Möllemann braucht Wunderheiler

■ Neuer Minister-Brief aufgetaucht/ Autor urlaubt weiter/ Ausschuß tagt Anfang Januar

Berlin (taz/dpa/AP) – Die rastlose Sorge des Wirtschaftsministers Jürgen Möllemann um den deutschen Mittelstand zieht nicht nur in Bonn lauter werdenden Unmut nach sich. Der Vizepräsident des Bundesverbandes der Deutschen Industrie (BDI), Hans Joachim Langmann, erklärte, wenn Möllemann die Unwahrheit über seine Unkenntnis des Schreibens gesagt habe, müsse er zurücktreten und sei „nicht mehr tragbar“. Vergleichbar äußerte sich der DGB-Vorsitzende Heinz- Werner Meyer.

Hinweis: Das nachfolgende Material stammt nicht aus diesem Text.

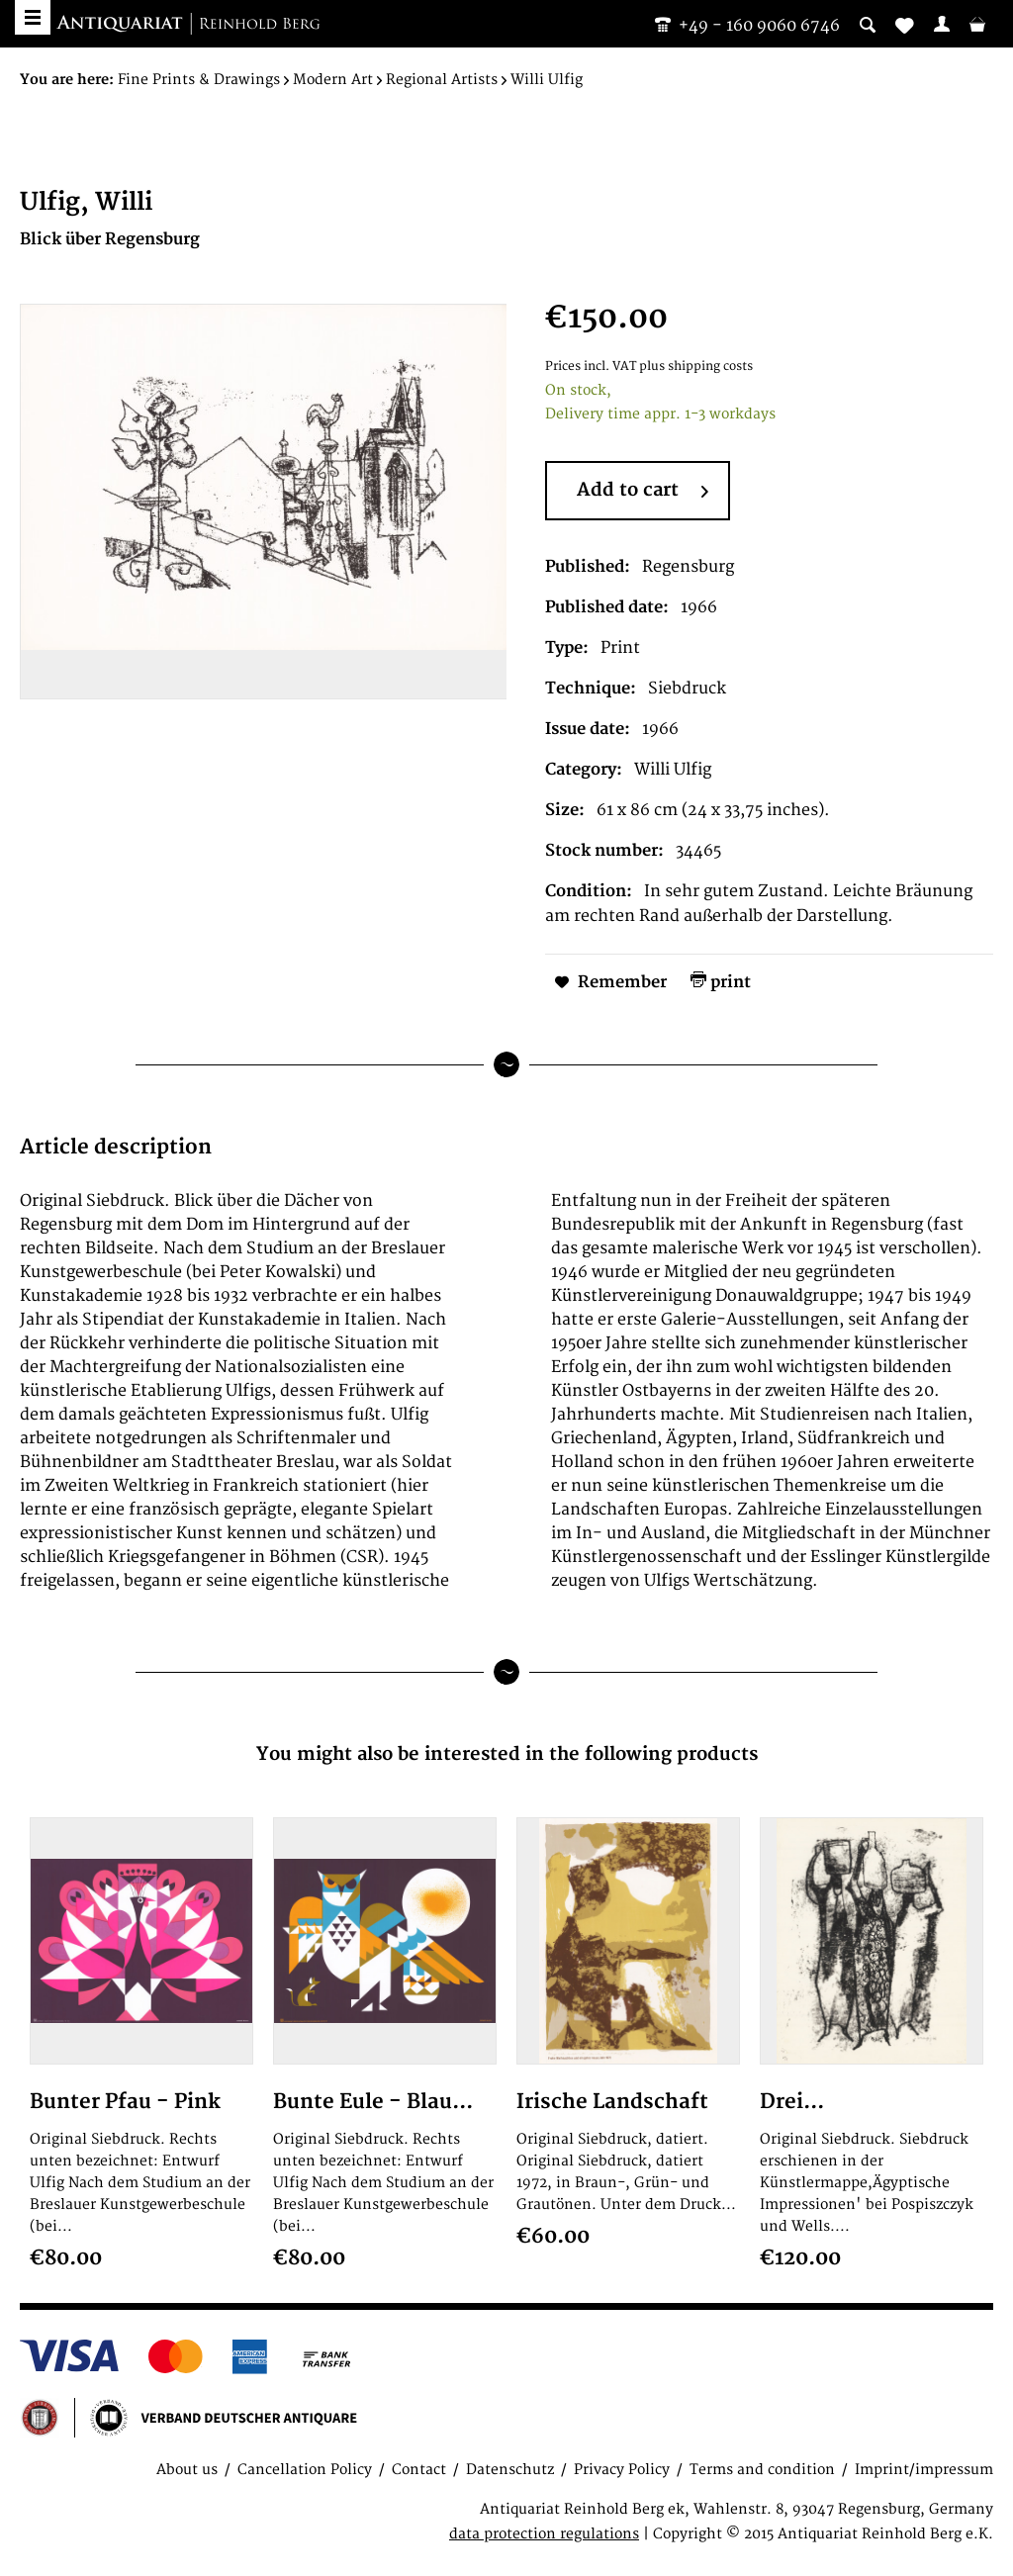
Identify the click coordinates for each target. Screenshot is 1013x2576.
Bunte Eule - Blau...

Der Werbebrief des Wirtschaftsministers für Produkte seines angeheirateten Vetters ist, wie jetzt bekannt wurde, in siebenfacher Ausführung (statt in drei- bis vierfacher) an Supermarktketten der Republik versandt worden.

Unterdessen haben die SozialdemokratInnen im Bundestag eine Sitzung des Wirtschaftsausschusses spätestens am 11. Januar verlangt – ein Begehr, dem der Ausschußvorsitzende Friedhelm Ost (CDU) bereits nachgekommen ist. Letzterer gab zu, die bisherigen „Widersprüche“ in der Darstellung Möllemanns und seiner Mitarbeiter zur Briefbogen-Affäre bedürften der Aufklärung. Möllemanns persönliches Erscheinen vor dem Untersuchungsausschuß sei unerläßlich, seine Mitarbeiter wie des Ministers Vetter müßten sich gegebenenfalls zur Verfügung halten. Gerade in konjunkturschwachen Zeiten sei wichtig, „daß die Bürger nicht das Vertrauen in die Politik und die Politiker verlieren“. Damit hat die Affäre auf parlamentarischer Ebene eine Bedeutung angenommen, die über die üblichen fraktionellen Personalquerelen hinausgeht und einen Rücktritt des Ministers wahrscheinlicher macht.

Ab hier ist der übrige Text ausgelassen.